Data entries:
- - - - -

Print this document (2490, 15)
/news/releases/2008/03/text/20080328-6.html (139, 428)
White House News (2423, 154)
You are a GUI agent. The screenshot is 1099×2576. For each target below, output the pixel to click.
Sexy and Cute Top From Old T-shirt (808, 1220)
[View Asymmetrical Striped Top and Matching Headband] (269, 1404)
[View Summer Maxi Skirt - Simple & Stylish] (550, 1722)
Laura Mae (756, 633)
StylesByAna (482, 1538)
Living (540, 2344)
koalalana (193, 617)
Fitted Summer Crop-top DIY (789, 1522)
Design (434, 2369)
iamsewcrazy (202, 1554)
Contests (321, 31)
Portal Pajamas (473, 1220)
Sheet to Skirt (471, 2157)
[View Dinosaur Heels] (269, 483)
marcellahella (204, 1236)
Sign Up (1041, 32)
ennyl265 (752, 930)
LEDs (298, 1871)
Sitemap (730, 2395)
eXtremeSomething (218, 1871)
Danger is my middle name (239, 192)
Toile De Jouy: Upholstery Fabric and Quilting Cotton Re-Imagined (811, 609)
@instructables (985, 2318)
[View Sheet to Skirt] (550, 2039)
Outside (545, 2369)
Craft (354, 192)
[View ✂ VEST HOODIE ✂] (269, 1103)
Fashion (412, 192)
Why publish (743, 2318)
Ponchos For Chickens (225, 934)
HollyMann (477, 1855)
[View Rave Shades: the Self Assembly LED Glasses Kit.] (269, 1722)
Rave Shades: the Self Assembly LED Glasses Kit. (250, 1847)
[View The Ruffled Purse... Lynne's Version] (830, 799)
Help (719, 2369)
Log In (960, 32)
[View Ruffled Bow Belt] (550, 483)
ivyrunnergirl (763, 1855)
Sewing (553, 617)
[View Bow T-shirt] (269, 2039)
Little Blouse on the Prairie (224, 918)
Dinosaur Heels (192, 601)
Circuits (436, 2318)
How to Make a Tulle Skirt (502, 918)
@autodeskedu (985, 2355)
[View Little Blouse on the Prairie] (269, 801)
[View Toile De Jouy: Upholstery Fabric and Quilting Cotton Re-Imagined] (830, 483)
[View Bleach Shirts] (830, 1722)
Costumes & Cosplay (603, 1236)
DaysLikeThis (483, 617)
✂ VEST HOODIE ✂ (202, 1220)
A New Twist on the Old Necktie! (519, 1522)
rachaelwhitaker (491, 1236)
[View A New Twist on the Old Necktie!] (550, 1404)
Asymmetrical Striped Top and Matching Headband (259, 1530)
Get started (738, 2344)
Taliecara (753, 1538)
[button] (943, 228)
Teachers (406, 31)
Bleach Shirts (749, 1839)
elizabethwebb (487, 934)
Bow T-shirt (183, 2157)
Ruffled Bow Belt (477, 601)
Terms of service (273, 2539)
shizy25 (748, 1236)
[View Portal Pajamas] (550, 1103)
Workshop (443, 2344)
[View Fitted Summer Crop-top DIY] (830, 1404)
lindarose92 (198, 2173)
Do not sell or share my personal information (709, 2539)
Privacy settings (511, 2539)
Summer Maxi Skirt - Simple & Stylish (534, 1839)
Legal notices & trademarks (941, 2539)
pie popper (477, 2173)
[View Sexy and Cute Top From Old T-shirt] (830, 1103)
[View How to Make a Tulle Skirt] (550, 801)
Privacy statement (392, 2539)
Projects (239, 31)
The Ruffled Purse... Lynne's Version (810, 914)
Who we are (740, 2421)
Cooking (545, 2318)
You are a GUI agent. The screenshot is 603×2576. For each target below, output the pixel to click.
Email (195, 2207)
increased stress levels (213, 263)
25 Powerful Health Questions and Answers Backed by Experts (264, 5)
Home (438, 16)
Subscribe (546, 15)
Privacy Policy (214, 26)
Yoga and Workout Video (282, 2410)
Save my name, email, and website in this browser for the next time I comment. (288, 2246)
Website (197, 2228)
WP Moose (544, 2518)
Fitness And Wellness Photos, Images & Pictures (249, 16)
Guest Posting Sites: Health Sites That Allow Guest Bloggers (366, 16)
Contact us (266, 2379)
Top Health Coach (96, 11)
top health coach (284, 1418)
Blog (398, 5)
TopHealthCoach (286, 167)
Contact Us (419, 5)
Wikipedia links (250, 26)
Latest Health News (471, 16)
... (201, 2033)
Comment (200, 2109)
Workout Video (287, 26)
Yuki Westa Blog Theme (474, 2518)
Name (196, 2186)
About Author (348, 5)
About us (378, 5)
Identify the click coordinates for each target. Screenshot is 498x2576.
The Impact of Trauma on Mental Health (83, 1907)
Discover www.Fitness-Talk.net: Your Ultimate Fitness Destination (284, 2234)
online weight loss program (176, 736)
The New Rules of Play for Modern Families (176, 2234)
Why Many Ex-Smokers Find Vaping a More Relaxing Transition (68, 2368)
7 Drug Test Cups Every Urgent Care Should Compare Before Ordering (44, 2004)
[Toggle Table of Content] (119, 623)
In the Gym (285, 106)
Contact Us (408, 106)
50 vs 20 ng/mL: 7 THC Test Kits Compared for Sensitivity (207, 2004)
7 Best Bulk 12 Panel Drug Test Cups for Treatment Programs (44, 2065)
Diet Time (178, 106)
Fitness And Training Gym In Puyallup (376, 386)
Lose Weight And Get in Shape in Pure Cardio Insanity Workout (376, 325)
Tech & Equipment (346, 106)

- - - - -

- _Action item_
Take the entries above and repeat them verbatim.

- _Expected answer_
Print this document (2490, 15)
/news/releases/2008/03/text/20080328-6.html (139, 428)
White House News (2423, 154)
You are a GUI agent. The screenshot is 1099×2576. For each target below, output the pixel to click.
Sexy and Cute Top From Old T-shirt (808, 1220)
[View Asymmetrical Striped Top and Matching Headband] (269, 1404)
[View Summer Maxi Skirt - Simple & Stylish] (550, 1722)
Laura Mae (756, 633)
StylesByAna (482, 1538)
Living (540, 2344)
koalalana (193, 617)
Fitted Summer Crop-top DIY (789, 1522)
Design (434, 2369)
iamsewcrazy (202, 1554)
Contests (321, 31)
Portal Pajamas (473, 1220)
Sheet to Skirt (471, 2157)
[View Dinosaur Heels] (269, 483)
marcellahella (204, 1236)
Sign Up (1041, 32)
ennyl265 (752, 930)
LEDs (298, 1871)
Sitemap (730, 2395)
eXtremeSomething (218, 1871)
Danger is my middle name (239, 192)
Toile De Jouy: Upholstery Fabric and Quilting Cotton Re-Imagined (811, 609)
@instructables (985, 2318)
[View Sheet to Skirt] (550, 2039)
Outside (545, 2369)
Craft (354, 192)
[View ✂ VEST HOODIE ✂] (269, 1103)
Fashion (412, 192)
Why publish (743, 2318)
Ponchos For Chickens (225, 934)
HollyMann (477, 1855)
[View Rave Shades: the Self Assembly LED Glasses Kit.] (269, 1722)
Rave Shades: the Self Assembly LED Glasses Kit. (250, 1847)
[View The Ruffled Purse... Lynne's Version] (830, 799)
Help (719, 2369)
Log In (960, 32)
[View Ruffled Bow Belt] (550, 483)
ivyrunnergirl (763, 1855)
Sewing (553, 617)
[View Bow T-shirt] (269, 2039)
Little Blouse on the Prairie (224, 918)
Dinosaur Heels (192, 601)
Circuits (436, 2318)
How to Make a Tulle Skirt (502, 918)
@autodeskedu (985, 2355)
[View Little Blouse on the Prairie] (269, 801)
[View Toile De Jouy: Upholstery Fabric and Quilting Cotton Re-Imagined] (830, 483)
[View Bleach Shirts] (830, 1722)
Costumes & Cosplay (603, 1236)
DaysLikeThis (483, 617)
✂ VEST HOODIE ✂ (202, 1220)
A New Twist on the Old Necktie! (519, 1522)
rachaelwhitaker (491, 1236)
[View A New Twist on the Old Necktie!] (550, 1404)
Asymmetrical Striped Top and Matching Headband (259, 1530)
Get started (738, 2344)
Taliecara (753, 1538)
[button] (943, 228)
Teachers (406, 31)
Bleach Shirts (749, 1839)
elizabethwebb (487, 934)
Bow T-shirt (183, 2157)
Ruffled Bow Belt (477, 601)
Terms of service (273, 2539)
shizy25 (748, 1236)
[View Portal Pajamas] (550, 1103)
Workshop (443, 2344)
[View Fitted Summer Crop-top DIY] (830, 1404)
lindarose92 (198, 2173)
Do not sell or share my personal information (709, 2539)
Privacy settings (511, 2539)
Summer Maxi Skirt - Simple & Stylish (534, 1839)
Legal notices & trademarks (941, 2539)
pie popper (477, 2173)
[View Sexy and Cute Top From Old T-shirt] (830, 1103)
[View How to Make a Tulle Skirt] (550, 801)
Privacy statement (392, 2539)
Projects (239, 31)
The Ruffled Purse... Lynne's Version (810, 914)
Who we are (740, 2421)
Cooking (545, 2318)
You are a GUI agent. The screenshot is 603×2576. For each target below, output the pixel to click.
Email (195, 2207)
increased stress levels (213, 263)
25 Powerful Health Questions and Answers Backed by Experts (264, 5)
Home (438, 16)
Subscribe (546, 15)
Privacy Policy (214, 26)
Yoga and Workout Video (282, 2410)
Save my name, email, and website in this browser for the next time I comment. (288, 2246)
Website (197, 2228)
WP Moose (544, 2518)
Fitness And Wellness Photos, Images & Pictures (249, 16)
Guest Posting Sites: Health Sites That Allow Guest Bloggers (366, 16)
Contact us (266, 2379)
Top Health Coach (96, 11)
top health coach (284, 1418)
Blog (398, 5)
TopHealthCoach (286, 167)
Contact Us (419, 5)
Wikipedia links (250, 26)
Latest Health News (471, 16)
... (201, 2033)
Comment (200, 2109)
Workout Video (287, 26)
Yuki Westa Blog Theme (474, 2518)
Name (196, 2186)
About Author (348, 5)
About us (378, 5)
Identify the click coordinates for each target. Screenshot is 498x2576.
The Impact of Trauma on Mental Health (83, 1907)
Discover www.Fitness-Talk.net: Your Ultimate Fitness Destination (284, 2234)
online weight loss program (176, 736)
The New Rules of Play for Modern Families (176, 2234)
Why Many Ex-Smokers Find Vaping a More Relaxing Transition (68, 2368)
7 Drug Test Cups Every Urgent Care Should Compare Before Ordering (44, 2004)
[Toggle Table of Content] (119, 623)
In the Gym (285, 106)
Contact Us (408, 106)
50 vs 20 ng/mL: 7 THC Test Kits Compared for Sensitivity (207, 2004)
7 Best Bulk 12 Panel Drug Test Cups for Treatment Programs (44, 2065)
Diet Time (178, 106)
Fitness And Training Gym In Puyallup (376, 386)
Lose Weight And Get in Shape in Pure Cardio Insanity Workout (376, 325)
Tech & Equipment (346, 106)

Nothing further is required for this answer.